I can honestly say that I've loved some of my assignments while enjoying nearly all of the others. I say "nearly" because there have been a few where "the wheels fell off" and the assignment ran sideways. I still managed to bring back a photo, but had some misgivings about them afterward.

 Publicists: Most fundraisers have publicists, or at the very least somebody who functions in that capacity. Larger organizations have full or part time positions, while smaller events will have a volunteer from within the organization. Their duties include writing and distributing press releases, coordinating access to the event, and helping smooth the way for visiting members of the media. Several large charities have delightfully helpful publicists, and do whatever they can to see that I get the shots I need, since a better photograph improves  the chances the shot will run. Certainly their attentiveness is incentive for me to shoot the additional frames that are sometimes needed to refine the image I will ultimately submit.

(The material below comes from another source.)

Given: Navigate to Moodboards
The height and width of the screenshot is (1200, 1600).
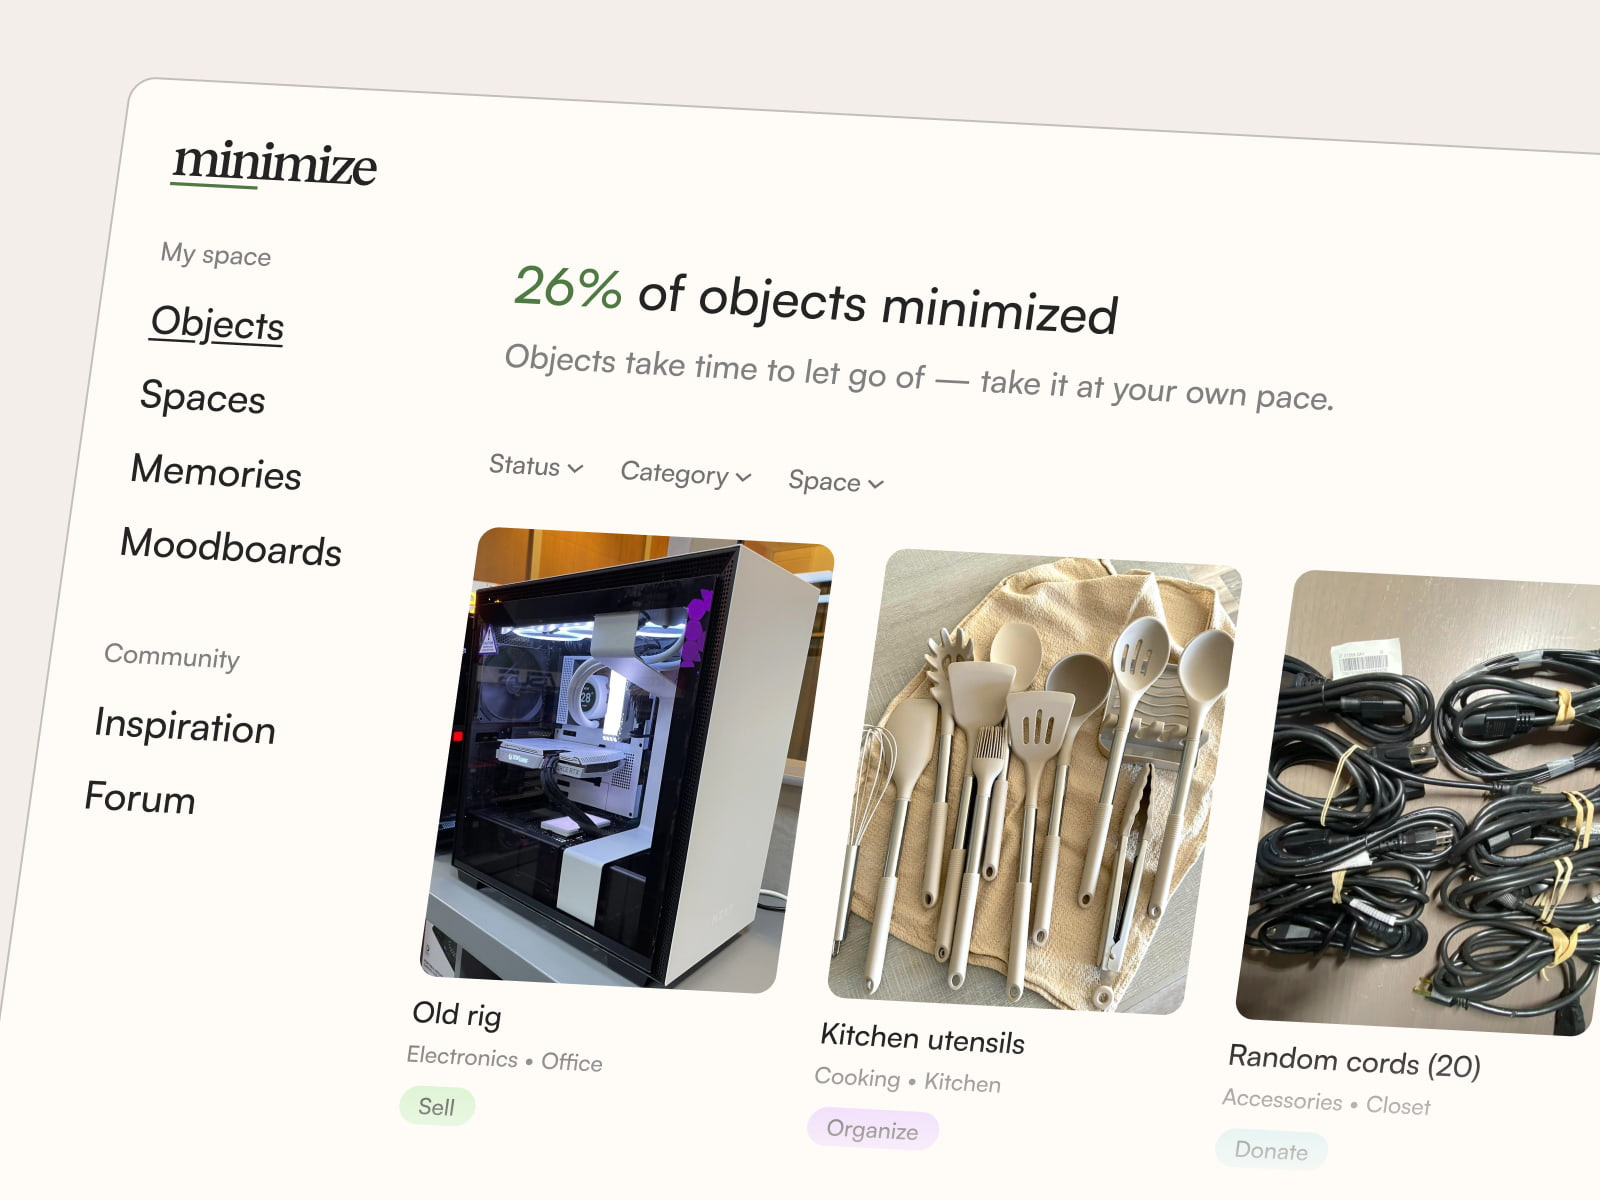Looking at the screenshot, I should pos(230,551).
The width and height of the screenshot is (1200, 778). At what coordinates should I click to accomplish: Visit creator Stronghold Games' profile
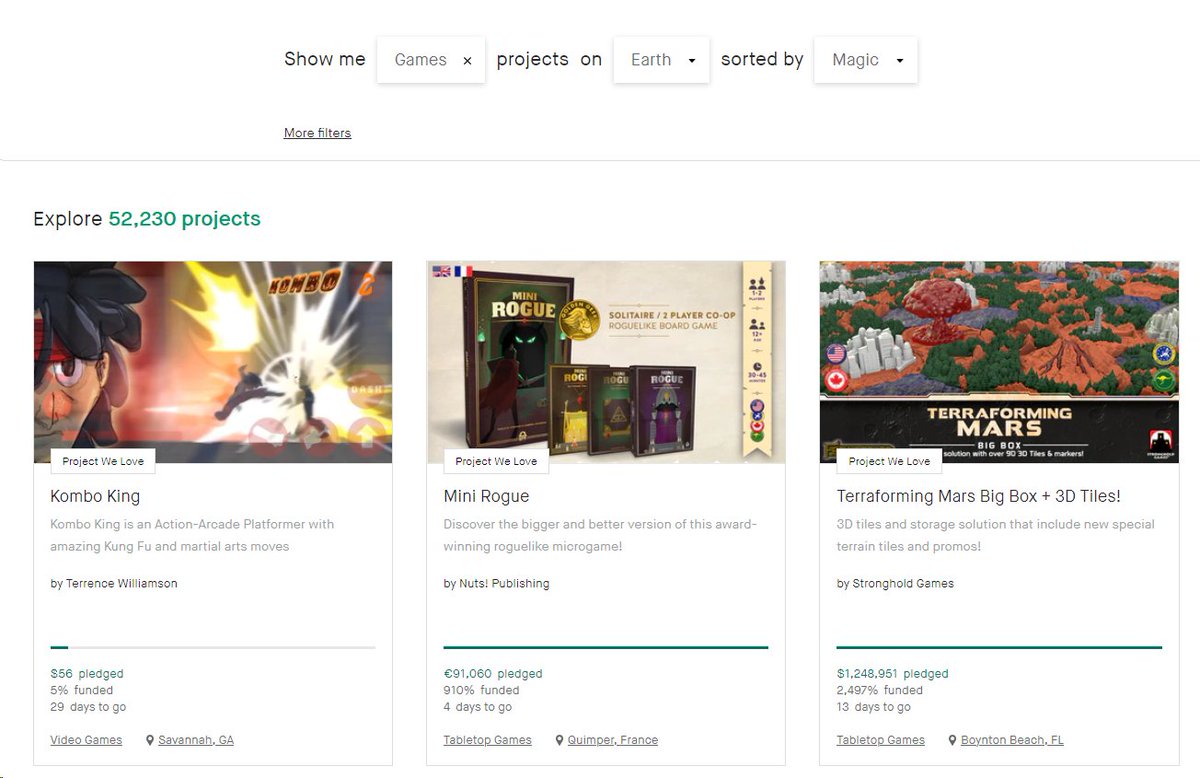[x=903, y=583]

Well, If You Must: This has not always been the case.  I received the assignment to photograph at a landmark mansion that was the venue for a lecture/fundraiser.  As always, I did some research into the estate's history, and I was most impressed. It  was first occupied in 1916 by an heiress to a major railroad fortune. When I checked in with my contact, I received a forwarded quotation from the event sponsors:
  • (Contact) will meet the photographer  in the courtyard and stay with him at all times. He’s free to take his pictures and then can leave since the only rooms that will be open at first are the Salon (coffee served) and the ballroom (lecture).
  • Any text written with the photo should emphasize (event sponsors) not the (foundation) site specifically, just that (event sponsors) hosted an event at the (foundation).  The publicity is for us not for the (foundation).
This is the first time I've ever been sent so restrictive a set of guidelines and had considered cancelling the shot on principle, but I had made a commitment to my editor and my contact to show up,  and my reputation for reliability was more important than the dismissive attitude of the event sponsor. I think my contact was a bit put off by the wording, and forwarded the message as a way of distancing herself from the event sponsors.

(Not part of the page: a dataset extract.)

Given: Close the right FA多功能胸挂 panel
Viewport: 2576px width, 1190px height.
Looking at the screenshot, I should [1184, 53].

The shot was made, submitted, and finally published. And yes, I got over it...
Photo #1
The One That Got Away:  I was photographing a toy give-away at a local charity. Under these circumstances, I normally don't photograph children, since accepting a gift from a charity may be seen as an unwanted intrusion. However, this child started playing with one of the Hula Hoops, and he responded well to my suggestion to "show some attitude" (Photo #1). I decided to shoot first, and ask questions later. Since he wasn't clinging to an adult, I assumed that he was the child of an adult volunteer. 

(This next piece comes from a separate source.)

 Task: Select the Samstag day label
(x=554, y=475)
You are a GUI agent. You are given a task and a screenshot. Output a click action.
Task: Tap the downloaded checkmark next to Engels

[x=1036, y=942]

When I finished shooting, I asked him if his Mother or Father was here, he said "Yes", and pointed them out. I went over and introduced myself, and asked if I could submit the photo for possible publication. When I told her I would need her son's name, Mom hesitated, and declined the offer. I gotta tell you, my heart sank. True, I could have insisted that I had the "right" to make the photograph, but any attempt of argue my case had the potential for some hurt feelings.

I still thought the concept was good, so I set about trying to duplicate it. As it turned out, the event supervisor remembered me from other photos I had made at the facility, and as we started to talk, I found out that his own grandson was volunteering. I showed him my now unusable photo, and asked for permission to use his grandson as a model for a second attempt. Austin (at the left) was reluctant to do it, but agreed to do it if his friend Johnny (right) could join him.
Photo #2
I knew that they needed to be staggered to add some depth to the photo. Instead of choosing the "front man", I asked the two to decide for themselves, using "Rock, Paper, Scissors" to determine who stood in front. This being settled, that started hooping, and I started shooting. The second shot (Photo #2) managed to salvage the flavor of the event,  but the first image was the better shot. But since I couldn't use it, a little improvisation was called for.